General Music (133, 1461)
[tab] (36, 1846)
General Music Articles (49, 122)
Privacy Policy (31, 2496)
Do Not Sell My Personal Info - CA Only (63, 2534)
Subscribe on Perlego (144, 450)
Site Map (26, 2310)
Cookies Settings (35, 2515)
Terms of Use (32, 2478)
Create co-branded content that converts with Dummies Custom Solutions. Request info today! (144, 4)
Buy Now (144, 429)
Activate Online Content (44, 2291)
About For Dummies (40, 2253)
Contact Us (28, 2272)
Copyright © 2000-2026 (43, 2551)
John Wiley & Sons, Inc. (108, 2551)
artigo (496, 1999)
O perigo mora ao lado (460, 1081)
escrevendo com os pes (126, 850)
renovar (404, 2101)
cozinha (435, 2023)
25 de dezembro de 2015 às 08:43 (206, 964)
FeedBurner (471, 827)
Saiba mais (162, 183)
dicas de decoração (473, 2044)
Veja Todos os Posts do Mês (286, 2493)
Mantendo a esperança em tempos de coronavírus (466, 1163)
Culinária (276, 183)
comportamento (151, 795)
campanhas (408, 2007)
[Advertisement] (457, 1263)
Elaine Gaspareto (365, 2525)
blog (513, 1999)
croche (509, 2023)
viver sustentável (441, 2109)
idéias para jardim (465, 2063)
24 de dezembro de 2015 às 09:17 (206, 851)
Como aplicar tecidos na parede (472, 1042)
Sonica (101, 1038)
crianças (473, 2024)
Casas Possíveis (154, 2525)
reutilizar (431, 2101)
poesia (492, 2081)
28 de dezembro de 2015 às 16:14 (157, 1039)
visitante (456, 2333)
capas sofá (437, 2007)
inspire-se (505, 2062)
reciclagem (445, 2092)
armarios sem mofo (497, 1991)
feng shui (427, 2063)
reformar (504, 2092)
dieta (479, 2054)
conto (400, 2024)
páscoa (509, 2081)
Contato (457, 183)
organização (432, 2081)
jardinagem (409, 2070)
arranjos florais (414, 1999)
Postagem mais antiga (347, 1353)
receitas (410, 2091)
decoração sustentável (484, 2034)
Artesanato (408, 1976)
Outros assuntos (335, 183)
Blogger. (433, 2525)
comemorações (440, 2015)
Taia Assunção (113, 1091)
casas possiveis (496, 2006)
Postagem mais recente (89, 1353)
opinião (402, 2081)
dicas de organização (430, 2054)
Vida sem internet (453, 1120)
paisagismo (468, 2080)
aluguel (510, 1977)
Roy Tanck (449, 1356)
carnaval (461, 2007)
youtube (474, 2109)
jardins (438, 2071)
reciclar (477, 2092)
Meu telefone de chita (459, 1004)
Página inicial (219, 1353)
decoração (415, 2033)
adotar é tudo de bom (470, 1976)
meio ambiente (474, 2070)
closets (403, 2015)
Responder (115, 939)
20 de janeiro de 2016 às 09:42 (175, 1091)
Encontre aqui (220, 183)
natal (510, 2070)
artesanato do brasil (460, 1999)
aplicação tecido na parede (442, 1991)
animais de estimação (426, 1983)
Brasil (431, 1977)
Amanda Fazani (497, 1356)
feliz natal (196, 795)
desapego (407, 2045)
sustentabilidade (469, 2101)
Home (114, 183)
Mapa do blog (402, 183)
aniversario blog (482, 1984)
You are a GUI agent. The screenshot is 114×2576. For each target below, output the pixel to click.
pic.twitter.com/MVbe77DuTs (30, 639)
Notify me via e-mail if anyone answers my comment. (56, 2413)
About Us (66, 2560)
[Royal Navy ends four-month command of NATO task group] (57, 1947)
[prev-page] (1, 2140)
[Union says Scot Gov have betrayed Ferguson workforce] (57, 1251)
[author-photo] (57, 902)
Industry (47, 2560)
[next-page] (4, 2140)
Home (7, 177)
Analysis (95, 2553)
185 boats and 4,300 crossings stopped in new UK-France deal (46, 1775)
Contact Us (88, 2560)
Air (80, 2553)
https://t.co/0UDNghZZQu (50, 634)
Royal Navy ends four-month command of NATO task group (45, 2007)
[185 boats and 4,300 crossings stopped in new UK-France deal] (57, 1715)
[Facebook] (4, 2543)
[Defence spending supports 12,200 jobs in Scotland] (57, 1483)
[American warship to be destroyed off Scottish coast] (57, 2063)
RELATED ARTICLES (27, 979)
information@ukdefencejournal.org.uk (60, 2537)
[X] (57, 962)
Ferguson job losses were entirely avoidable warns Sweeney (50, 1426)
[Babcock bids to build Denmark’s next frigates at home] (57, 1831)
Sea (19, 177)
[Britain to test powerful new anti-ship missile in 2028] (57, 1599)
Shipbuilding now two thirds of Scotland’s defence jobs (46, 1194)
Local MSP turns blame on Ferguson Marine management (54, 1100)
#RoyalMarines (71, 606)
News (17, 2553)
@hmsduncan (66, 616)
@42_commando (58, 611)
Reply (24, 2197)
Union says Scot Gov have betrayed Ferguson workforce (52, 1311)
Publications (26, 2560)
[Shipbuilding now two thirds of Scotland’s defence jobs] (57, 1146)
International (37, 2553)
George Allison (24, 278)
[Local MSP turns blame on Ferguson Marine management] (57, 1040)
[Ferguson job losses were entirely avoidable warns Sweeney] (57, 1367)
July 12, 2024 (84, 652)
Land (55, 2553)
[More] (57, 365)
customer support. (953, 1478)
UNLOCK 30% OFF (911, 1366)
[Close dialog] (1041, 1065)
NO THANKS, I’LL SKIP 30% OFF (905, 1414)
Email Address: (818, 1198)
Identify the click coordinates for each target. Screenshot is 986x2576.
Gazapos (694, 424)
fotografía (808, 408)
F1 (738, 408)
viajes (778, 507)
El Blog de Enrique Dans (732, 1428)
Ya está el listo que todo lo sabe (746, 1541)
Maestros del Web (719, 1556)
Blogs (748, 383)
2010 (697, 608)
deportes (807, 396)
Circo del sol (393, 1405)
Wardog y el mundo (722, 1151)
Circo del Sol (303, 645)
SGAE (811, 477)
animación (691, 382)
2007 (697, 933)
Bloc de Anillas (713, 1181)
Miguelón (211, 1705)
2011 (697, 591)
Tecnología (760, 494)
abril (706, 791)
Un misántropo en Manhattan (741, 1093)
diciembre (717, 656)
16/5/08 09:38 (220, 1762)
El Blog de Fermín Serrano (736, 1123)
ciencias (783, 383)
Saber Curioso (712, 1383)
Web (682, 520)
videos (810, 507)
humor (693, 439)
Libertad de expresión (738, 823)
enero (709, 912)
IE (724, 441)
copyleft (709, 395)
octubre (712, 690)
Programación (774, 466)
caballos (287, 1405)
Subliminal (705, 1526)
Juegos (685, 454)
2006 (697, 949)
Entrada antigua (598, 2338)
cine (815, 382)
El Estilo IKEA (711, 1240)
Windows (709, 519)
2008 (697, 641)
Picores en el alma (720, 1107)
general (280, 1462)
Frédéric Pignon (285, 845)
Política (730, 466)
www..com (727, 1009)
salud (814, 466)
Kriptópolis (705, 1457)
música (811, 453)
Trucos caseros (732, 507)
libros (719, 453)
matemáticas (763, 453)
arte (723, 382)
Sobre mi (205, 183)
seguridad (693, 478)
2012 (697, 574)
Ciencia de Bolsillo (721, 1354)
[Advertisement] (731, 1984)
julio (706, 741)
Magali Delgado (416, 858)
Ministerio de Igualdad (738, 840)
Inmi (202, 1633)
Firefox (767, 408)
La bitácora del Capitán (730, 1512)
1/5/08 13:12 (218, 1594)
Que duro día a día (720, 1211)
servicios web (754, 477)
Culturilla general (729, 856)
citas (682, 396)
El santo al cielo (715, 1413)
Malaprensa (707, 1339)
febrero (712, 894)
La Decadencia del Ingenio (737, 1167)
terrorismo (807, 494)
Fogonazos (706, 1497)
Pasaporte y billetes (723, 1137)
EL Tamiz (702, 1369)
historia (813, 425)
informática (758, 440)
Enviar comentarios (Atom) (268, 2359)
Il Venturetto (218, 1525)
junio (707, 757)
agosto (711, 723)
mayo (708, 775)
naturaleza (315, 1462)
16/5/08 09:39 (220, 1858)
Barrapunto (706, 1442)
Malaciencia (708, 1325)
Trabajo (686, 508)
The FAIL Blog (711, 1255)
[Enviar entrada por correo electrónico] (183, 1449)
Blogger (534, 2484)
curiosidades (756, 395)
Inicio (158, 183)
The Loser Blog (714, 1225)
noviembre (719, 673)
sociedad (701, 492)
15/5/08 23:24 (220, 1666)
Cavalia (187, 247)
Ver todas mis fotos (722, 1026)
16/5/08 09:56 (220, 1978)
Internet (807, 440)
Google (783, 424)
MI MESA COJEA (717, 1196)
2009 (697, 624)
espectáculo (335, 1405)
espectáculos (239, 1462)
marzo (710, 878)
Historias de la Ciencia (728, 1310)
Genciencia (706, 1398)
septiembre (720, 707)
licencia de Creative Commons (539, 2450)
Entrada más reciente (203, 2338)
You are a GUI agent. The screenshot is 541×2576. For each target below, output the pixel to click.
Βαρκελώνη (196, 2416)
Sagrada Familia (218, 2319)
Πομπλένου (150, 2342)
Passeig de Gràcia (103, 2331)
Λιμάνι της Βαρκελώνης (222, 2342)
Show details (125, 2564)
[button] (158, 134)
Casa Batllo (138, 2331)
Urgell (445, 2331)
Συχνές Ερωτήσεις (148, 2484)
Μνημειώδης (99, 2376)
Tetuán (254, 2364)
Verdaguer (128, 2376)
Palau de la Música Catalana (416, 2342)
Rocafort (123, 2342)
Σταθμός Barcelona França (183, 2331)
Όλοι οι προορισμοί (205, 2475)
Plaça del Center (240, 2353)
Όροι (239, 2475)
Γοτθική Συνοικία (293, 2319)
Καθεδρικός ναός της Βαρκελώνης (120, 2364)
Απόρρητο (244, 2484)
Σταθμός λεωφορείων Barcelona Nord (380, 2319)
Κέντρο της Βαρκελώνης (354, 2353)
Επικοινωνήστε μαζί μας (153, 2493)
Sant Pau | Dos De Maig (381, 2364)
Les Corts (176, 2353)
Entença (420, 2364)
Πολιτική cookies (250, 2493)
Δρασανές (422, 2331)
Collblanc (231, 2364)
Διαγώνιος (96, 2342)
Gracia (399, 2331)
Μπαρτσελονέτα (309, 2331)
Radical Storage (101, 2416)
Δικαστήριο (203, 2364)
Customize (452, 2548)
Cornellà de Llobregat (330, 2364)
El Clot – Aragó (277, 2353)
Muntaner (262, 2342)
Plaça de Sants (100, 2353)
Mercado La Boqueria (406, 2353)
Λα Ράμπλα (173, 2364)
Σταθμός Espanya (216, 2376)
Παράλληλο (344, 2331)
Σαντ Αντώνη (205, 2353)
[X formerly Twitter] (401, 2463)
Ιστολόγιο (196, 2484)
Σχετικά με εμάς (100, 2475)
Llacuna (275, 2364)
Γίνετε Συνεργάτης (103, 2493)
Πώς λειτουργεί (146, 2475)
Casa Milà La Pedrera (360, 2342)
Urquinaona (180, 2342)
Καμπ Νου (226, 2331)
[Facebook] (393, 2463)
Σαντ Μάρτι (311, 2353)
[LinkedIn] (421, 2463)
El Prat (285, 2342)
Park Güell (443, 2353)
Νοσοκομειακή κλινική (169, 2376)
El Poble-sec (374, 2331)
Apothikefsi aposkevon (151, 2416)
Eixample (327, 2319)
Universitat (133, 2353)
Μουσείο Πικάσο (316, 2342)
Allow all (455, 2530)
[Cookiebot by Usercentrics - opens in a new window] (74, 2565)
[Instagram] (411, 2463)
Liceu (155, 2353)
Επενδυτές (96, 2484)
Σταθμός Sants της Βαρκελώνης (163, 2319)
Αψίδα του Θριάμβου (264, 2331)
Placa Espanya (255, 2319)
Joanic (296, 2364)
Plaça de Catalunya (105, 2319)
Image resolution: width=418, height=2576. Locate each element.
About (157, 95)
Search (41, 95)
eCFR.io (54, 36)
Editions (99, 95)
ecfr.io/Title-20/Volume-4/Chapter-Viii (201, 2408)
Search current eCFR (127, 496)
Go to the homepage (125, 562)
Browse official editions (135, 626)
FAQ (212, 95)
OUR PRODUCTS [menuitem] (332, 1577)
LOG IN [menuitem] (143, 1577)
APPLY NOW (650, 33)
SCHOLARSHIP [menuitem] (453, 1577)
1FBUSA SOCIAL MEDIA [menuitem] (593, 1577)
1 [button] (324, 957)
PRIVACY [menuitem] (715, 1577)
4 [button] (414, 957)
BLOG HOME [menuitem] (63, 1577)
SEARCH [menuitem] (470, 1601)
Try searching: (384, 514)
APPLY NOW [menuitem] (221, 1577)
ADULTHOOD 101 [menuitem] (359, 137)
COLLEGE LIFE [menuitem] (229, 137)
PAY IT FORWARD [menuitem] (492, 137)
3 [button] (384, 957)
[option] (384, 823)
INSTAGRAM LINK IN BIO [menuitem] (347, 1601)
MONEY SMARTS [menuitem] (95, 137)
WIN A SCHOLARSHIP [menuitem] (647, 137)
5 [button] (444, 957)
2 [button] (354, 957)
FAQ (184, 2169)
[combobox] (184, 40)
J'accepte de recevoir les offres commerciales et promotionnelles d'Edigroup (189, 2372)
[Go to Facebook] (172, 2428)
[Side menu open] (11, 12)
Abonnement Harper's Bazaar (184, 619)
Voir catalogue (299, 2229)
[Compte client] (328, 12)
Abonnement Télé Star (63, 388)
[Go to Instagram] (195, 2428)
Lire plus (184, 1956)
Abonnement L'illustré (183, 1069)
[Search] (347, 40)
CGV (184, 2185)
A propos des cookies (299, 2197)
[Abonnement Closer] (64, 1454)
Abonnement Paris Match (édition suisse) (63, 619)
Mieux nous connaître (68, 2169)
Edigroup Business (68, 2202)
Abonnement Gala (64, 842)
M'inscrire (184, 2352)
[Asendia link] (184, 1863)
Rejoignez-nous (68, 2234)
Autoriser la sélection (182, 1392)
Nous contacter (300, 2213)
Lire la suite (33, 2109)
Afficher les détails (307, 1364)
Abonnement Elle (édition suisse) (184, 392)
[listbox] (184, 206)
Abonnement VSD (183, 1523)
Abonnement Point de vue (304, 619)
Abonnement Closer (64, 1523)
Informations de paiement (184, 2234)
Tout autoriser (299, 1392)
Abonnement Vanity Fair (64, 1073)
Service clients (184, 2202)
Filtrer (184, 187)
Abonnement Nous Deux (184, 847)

[Task brief]: Output exactly one stretch of the listing: from the line containing "Magali Delgado (416, 858)" through the line containing "Palau de la Música Catalana (416, 2342)", both end lines included.

[Task result]:
Magali Delgado (416, 858)
Ministerio de Igualdad (738, 840)
Inmi (202, 1633)
Firefox (767, 408)
La bitácora del Capitán (730, 1512)
1/5/08 13:12 (218, 1594)
Que duro día a día (720, 1211)
servicios web (754, 477)
Culturilla general (729, 856)
citas (682, 396)
El santo al cielo (715, 1413)
Malaprensa (707, 1339)
febrero (712, 894)
La Decadencia del Ingenio (737, 1167)
terrorismo (807, 494)
Fogonazos (706, 1497)
Pasaporte y billetes (723, 1137)
EL Tamiz (702, 1369)
historia (813, 425)
informática (758, 440)
Enviar comentarios (Atom) (268, 2359)
Il Venturetto (218, 1525)
junio (707, 757)
agosto (711, 723)
mayo (708, 775)
naturaleza (315, 1462)
16/5/08 09:39 (220, 1858)
Barrapunto (706, 1442)
Malaciencia (708, 1325)
Trabajo (686, 508)
The FAIL Blog (711, 1255)
[Enviar entrada por correo electrónico] (183, 1449)
Blogger (534, 2484)
curiosidades (756, 395)
Inicio (158, 183)
The Loser Blog (714, 1225)
noviembre (719, 673)
sociedad (701, 492)
15/5/08 23:24 (220, 1666)
Cavalia (187, 247)
Ver todas mis fotos (722, 1026)
16/5/08 09:56 (220, 1978)
Internet (807, 440)
Google (783, 424)
MI MESA COJEA (717, 1196)
2009 (697, 624)
espectáculo (335, 1405)
espectáculos (239, 1462)
marzo (710, 878)
Historias de la Ciencia (728, 1310)
Genciencia (706, 1398)
septiembre (720, 707)
licencia de Creative Commons (539, 2450)
Entrada más reciente (203, 2338)
You are a GUI agent. The screenshot is 541×2576. For each target below, output the pixel to click.
Βαρκελώνη (196, 2416)
Sagrada Familia (218, 2319)
Πομπλένου (150, 2342)
Passeig de Gràcia (103, 2331)
Λιμάνι της Βαρκελώνης (222, 2342)
Show details (125, 2564)
[button] (158, 134)
Casa Batllo (138, 2331)
Urgell (445, 2331)
Συχνές Ερωτήσεις (148, 2484)
Μνημειώδης (99, 2376)
Tetuán (254, 2364)
Verdaguer (128, 2376)
Palau de la Música Catalana (416, 2342)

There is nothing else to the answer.